The high-frequency components in the traditional multi-scale transform method are approximately sparse, which can represent different information of the details. But in the low-frequency component, the coefficients around the zero value are very few, so we cannot sparsely represent low-frequency image information. The low-frequency component contains the main energy of the image and depicts the profile of the image. Direct fusion of the low-frequency component will not be conducive to obtain highly accurate fusion result. Therefore, this paper presents an infrared and visible image fusion method combining the multi-scale and top-hat transforms. On one hand, the new top-hat-transform can effectively extract the salient features of the low-frequency component. On the other hand, the multi-scale transform can extract high-frequency detailed information in multiple scales and from diverse directions. The combination of the two methods is conducive to the acquisition of more characteristics and more accurate fusion results. Among them, for the low-frequency component, a new type of top-hat transform is used to extract low-frequency features, and then different fusion rules are applied to fuse the low-frequency features and low-frequency background; for high-frequency components, the product of characteristics method is used to integrate the detailed information in high-frequency. Experimental results show that the proposed algorithm can obtain more detailed information and clearer infrared target fusion results than the traditional multi-scale transform methods. Compared with the state-of-the-art fusion methods based on sparse representation, the proposed algorithm is simple and efficacious, and the time consumption is significantly reduced.

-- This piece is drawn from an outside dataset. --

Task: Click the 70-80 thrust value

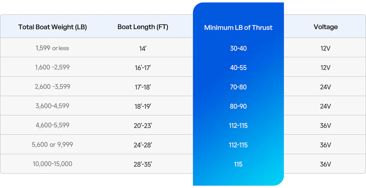Action: pyautogui.click(x=238, y=87)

The visible image is obtained according to the reflection characteristics of ground features, and can provide rich information of scenes and of spatial details but cannot reveal hidden people or items. The infrared image is captured via the thermal radiation characteristics of an object, and has a high capability of target detection but low spatial resolution. The fusion of infrared and visible images can synthesize better target recognition of infrared images and higher spatial resolution and rich scene information of visible images, thus improving the ability of correctly detecting and identifying targets in complex environments. Such a fusion method has broad applications in military, transportation, security, and many others.[1–4]
Since multi-scale transforms (MSTs in short) have features of multiple resolutions and time-frequency localization, they have always been the hot topics in the field of image fusion for infrared and visible images with strong complementarity.[5,6] The most widely used multi-scale transforms include Laplace pyramid,[7] discrete wavelet transform (DWT),[8–11] dual-tree complex wavelet transform (DTCWT),[12–14] contourlet transform (CT),[15] and non-subsampled contourlet transform (NSCT).[16–18] The fusion process can usually be divided into three steps. Firstly, the source image is multi-scale transformed so as to acquire its low- and high-frequency components. Secondly, fusion coefficients are procured for low- and high-frequency components respectively via specific fusion rules. Finally, fusion coefficients are inversely multi-scale transformed in order to attain the fusion result. Such a multi-scale-transform based fusion method can efficaciously extract source image features in multiple scales and from diverse directions. However, for such a method, fusion rules are mostly designed for high-frequency components. Due to the incompleteness of multi-scale decomposition, certain details are still retained in the low-frequency component, which is even more pronounced when the number of decomposition layers is small. Hence, current fusion rules have not fully taken into account such features as edge contours in the low-frequency component, incurring information loss: the energy and contours contained in the low-frequency component cannot be accurately transmitted to the fusion result, affecting the quality. Therefore, the study herein has focus on the design of fusion rules for the low-frequency component, making up for the limitation of features extraction from multi-scale transforms, and obtaining better fusion results.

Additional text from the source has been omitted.